- [Consigne]: Rédigez la suite de l'entretien avec Rod Dreher sur le réenchantement du monde, en commençant juste après sa dernière phrase.

- [Texte du document]:
<<<<
Rod Dreher, 2025 © DR

Entretien avec Rod Dreher : comment réenchanter le monde ?

Rod Dreher, journaliste converti à l’orthodoxie en 2006, intervenant dans The American Conservative, est une figure reconnue du conservatisme américain et l’auteur du best-seller Comment être chrétiens dans un monde qui ne l’est plus. Le pari bénédictin (2017). Installé en Hongrie, nous l’avons rencontré lors de son passage à Paris à l’occasion de la sortie de son nouveau livre.

La Nef – Vous décrivez dans votre livre un Occident « désenchanté » et, en contrepoint, vous dites que « le monde n’est pas ce que nous pensons qu’il est » : que voulez-vous dire par là ?
Rod Dreher –
Lors de la Transfiguration, trois apôtres ont vu le Christ en gloire sur le Mont Thabor, c’est-à-dire qu’ils l’ont vu tel qu’il est réellement. Notre monde est en quelque sorte le Mont Thabor, mais nous ne pouvons pas le voir. Être enchanté, c’est vivre comme si notre monde était le Mont Thabor. C’est vivre avec la croyance et le sentiment que Dieu est partout présent et qu’il remplit toutes choses, même s’il est caché à nos yeux. C’est ainsi que tous les chrétiens percevaient le monde au Moyen Âge. À l’époque moderne, c’est-à-dire depuis environ cinq cents ans, nous avons lentement perdu cette connaissance. Mais Dieu reste présent, derrière le voile de la matière. Il nous suffit d’ouvrir les yeux, par la foi, pour le percevoir.
Même de nombreux chrétiens contemporains ont intégré une conception fondamentalement matérialiste de la réalité. Les catholiques, en principe, ont une vision sacramentelle de la réalité, qui dit que, d’une façon mystérieuse, l’esprit interpénètre la matière. Nous l’avons oublié, ou du moins nous avons oublié tout ce que cela signifiait.
>>>>
- [Éléments]:
<<<<
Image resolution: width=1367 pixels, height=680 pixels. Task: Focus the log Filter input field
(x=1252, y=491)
>>>>
<<<<
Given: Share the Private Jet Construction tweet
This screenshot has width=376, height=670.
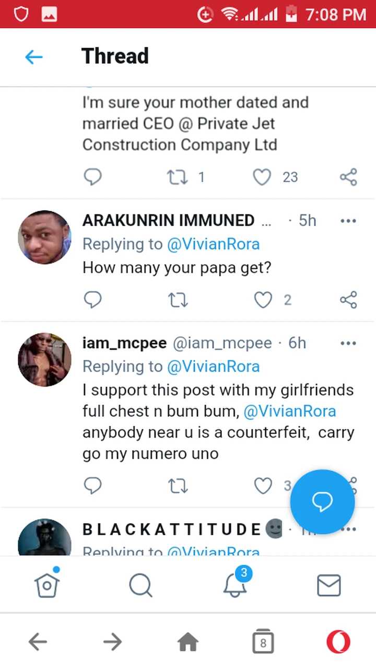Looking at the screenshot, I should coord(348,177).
>>>>
<<<<
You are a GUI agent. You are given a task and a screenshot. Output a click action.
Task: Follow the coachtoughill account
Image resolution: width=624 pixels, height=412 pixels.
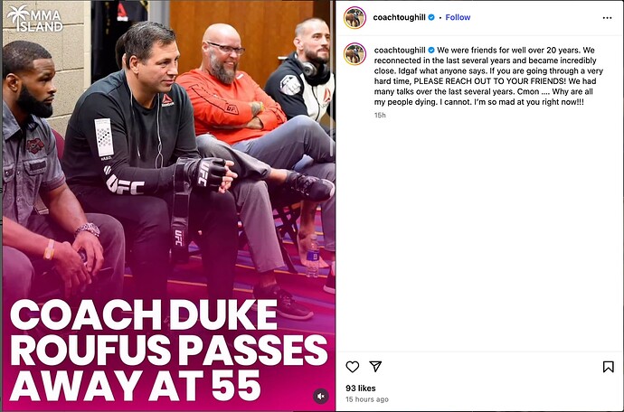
>>>>
- [Réponse rédigée]:
En ce qui concerne la « bizarrerie » du monde, je vous renvoie à l’histoire d’un catholique conservateur qui a vu un OVNI lorsqu’il était adolescent et qui, des années plus tard, a commencé à recevoir des visites effrayantes d’« extraterrestres ». Je lui ai dit que je pensais que ces extraterrestres étaient en fait des démons et qu’il devrait consulter un exorciste. C’est ce qu’il a fait. L’exorciste a prié sur lui. Les visites ont cessé.
Je raconte également dans mon livre l’histoire d’un couple catholique fidèle que je connais à New York. La femme était possédée par un démon. Son grand-père, en Italie, était un franc-maçon de haut niveau et un occultiste. Il avait jeté une malédiction sur sa famille. Son mari, un homme d’affaires de Manhattan, m’a dit qu’après cela, lorsqu’il marchait dans la rue, il savait que le combat spirituel se déroulait tout autour de lui, de manière cachée, mais néanmoins réelle.

Quel lien faites-vous entre religion et émerveillement ? Et comment peut-on réenchanter notre monde ?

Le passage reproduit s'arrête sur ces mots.